What’s my book going to be about?

Many of you know that I am planning to take off the spring term of 2017 in order to start writing a book. There are several books I have in my mind which I think deserve to be written[1]. But as I have previously struggled when writing longer pieces like that, for my first book I have decided to go for a project where the structure is fairly self-evident, and I am hopefully less likely to get lost in endless cycles of re-structuring.

The basic idea is that I’ll be writing a textbook, (or training manual) outlining in fairly sequential fashion the possible curriculum for a 21st century integrative-integral-embodied-relational therapy course, and designed for students and tutors as an accompaniment to integrative learning and training.

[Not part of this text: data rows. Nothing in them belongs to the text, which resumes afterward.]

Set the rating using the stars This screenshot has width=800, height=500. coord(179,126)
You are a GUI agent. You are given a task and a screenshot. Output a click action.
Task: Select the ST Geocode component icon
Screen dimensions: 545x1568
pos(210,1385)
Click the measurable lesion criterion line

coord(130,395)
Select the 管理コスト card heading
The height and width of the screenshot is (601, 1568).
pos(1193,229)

Inspired by my recent visits to Pakistan, where I have been teaching on an integrative counselling course, I have been wondering about traditional counselling and psychotherapy training and how it is organised and how effective and productive it is. I call it ‘traditional’ because although my own original training was fairly experiential and there is an experiential tradition throughout the humanistic field, since the 1990s much counselling and psychotherapy training has become increasingly academic and less experiential. And in my opinion it is debatable whether - inspite of other beneficial developments in therapy (around trauma therapies, neuroscience, psychotherapy integration, the relational turn) - this has really served our discipline and improved the standard of therapy which the public ultimately receives. Arguably, our trainings are still stuck in the therapy principles of the 20th century - in their left-brain academic educational paradigms, their NVQ-like skill sets and assessment criteria, in their underlying assumptions about role of the therapist in the predominantly ‘talking therapies’, with some lingering sense of the ‘modality wars’ even in integrative trainings.

In the light of what we have learnt over the last 20 years in terms of the embodied, intersubjective and relational foundations of therapy, and what makes therapy work, we can wonder: what are the most important skills, qualities and competencies that prepare a student for the ‘impossible profession’? How would we prepare a trainee - the averagely wounded person coming into training as a student - and how would we allocate the few precious training hours we have realistically available? What kind of learning environment do we think is most suited to maximise attention to the crucial developmental processes that will make a difference to the kind of therapist they will become?
How do we help students reflect on the wounded subjectivity they are bringing to the intersubjective encounter, including their own tendencies for over-identifying or dissociating, for example? How do we facilitate the development of their implicit relational knowing, their right-brain capacities for attunement and attachment, the otherwise subliminal functioning of their mirror neurons, their investment in their own habitual relational positions? How do we help students deepen and enhance their innate emotional intelligence and life experiences, and turn them into resources for the therapeutic position? And how do we help them become aware of their own tendencies, mechanisms and patterns of avoiding or demanding intimacy, or breaking or forcing intensity, their inclinations for surrender versus submission, and their own investments in or abhorrence of therapeutic authority and power – all of these factors are crucial in maintaining awareness in the roller coaster ups-and-downs of the working alliance and its ruptures and repairs.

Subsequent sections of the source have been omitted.